A Igreja participa dessa onda?
Dentro da Igreja o conservadorismo também está presente. Não é que exista fundamentalismo islâmico, hebraico. Tem o fundamentalismo protestante, católico, sabemos disso. E esses fundamentalismos avançam. Nos EUA tinha a direita católica que fazia incursões nos hospitais que realizavam abortos e incitava a matar médicos que faziam essas operações. A direita dos Estados Unidos, até onde eu sei, não desapareceu e continua agindo.
E quanto à Igreja da Amazônia?
Estou longe há um bom tempo. Mas, digo que primeiro, a Igreja tem que resolver dois problemas. O da inculturação. Não se pode entrar numa aldeia e aplicar as leis do direito canônico romano naquelas civilizações que estão longe da nossa mentalidade. O bispo Edson Damian dá o exemplo de crianças que nascem e recebem um nome dentro da sua comunidade indígena e quando vão para o batizado o padre exige o nome de um santo ou nome europeu. Nesse sentido, a inculturação do Evangelho não começou, está só no papel. Precisa fazer adaptações.
Então, na relação da Igreja com os índios não houve mudanças mais avançadas?
Sei que o Cimi (Conselho Indigenista Missionário) continua sendo a sentinela defendendo com unhas e dentes os pontos de vista dos indígenas. Egon Heck (da secretaria nacional do Cimi) mostra com frequência as contradições do governo (até dos governos do PT) em relação aos povos indígenas. Nesses governos, os índios têm passado vexames e constrangimentos porque eles ficaram reféns do agronegócio e do modelo monoexportador. Logo os índios são vistos com empecilhos.
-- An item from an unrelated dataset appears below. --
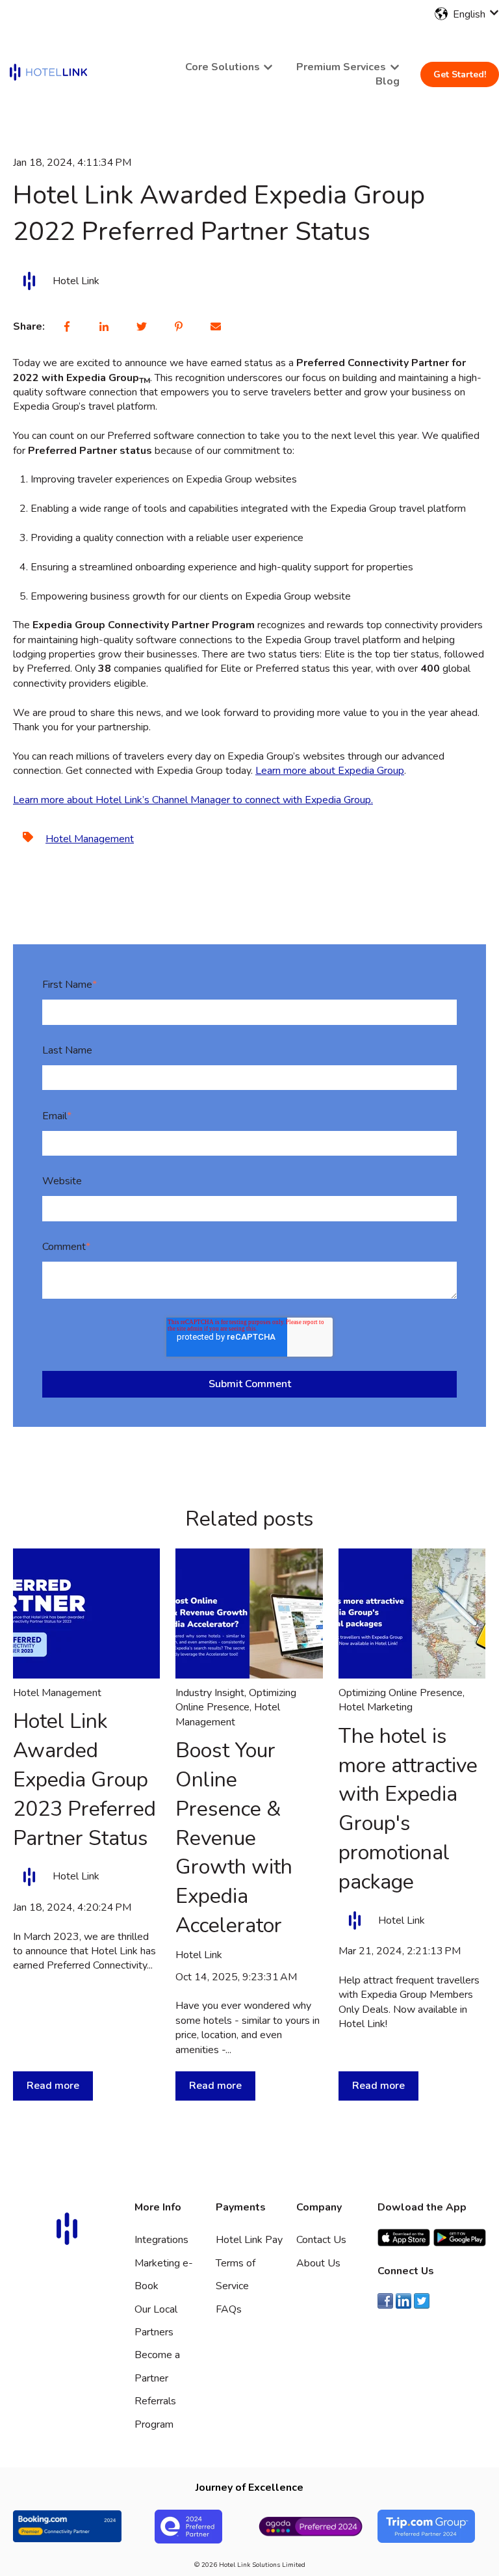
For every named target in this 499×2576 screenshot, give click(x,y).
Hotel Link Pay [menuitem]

Quanto ao papel dos partidos políticos…
Não escapa nenhum. O PT nasceu fazendo a lição exata da construção de um partido que nasce da base, que é escutar as necessidades da base, estudar os problemas com os intelectuais, propor saídas, voltar ao povo, dizer ao povo qual é a metodologia que vai usar para resolver os problemas que o povo apontou e pedir apoio por meio do voto. Só que esse bonito percurso não foi mantido pelo PT. Primeiro, o PT cancelou da sua história o orçamento participativo; depois, o partido abandonou a formação dos militantes. No ano de 2005, os militantes pró-candidatura Lula não estavam mais nas ruas porque amavam o partido, estavam lá porque iriam receber R$ 50.
É possível derrotar a corrupção?
Sim. Conhecemos tudo da corrupção, os mecanismos por onde ela funciona são conhecidos. O juiz Marlon Reis descreveu o caminho da corrupção. Uma coisa nova que deveria ajudar seria o julgamento do ‘escândalo da Petrobras’ porque apareceu, pela primeira vez, a denúncia não somente dos corruptos mas dos corruptores. A Justiça e a população sempre ficaram em cima do corrupto e escondiam ou não sabiam do corruptor. Hoje sabemos.
A sociedade não é partícipe dessa corrupção?
É uma boa pergunta para pensarmos. Todos nós somos apoiadores da corrupção, a começar pela não exigência da nota fiscal que é uma forma efetiva de combate à corrupção. Continua o lema de Maluf – ‘rouba mas faz’ – continua a mentalidade de levar vantagem em qualquer situação, continua o lema do jeitinho brasileiro e outros tantos.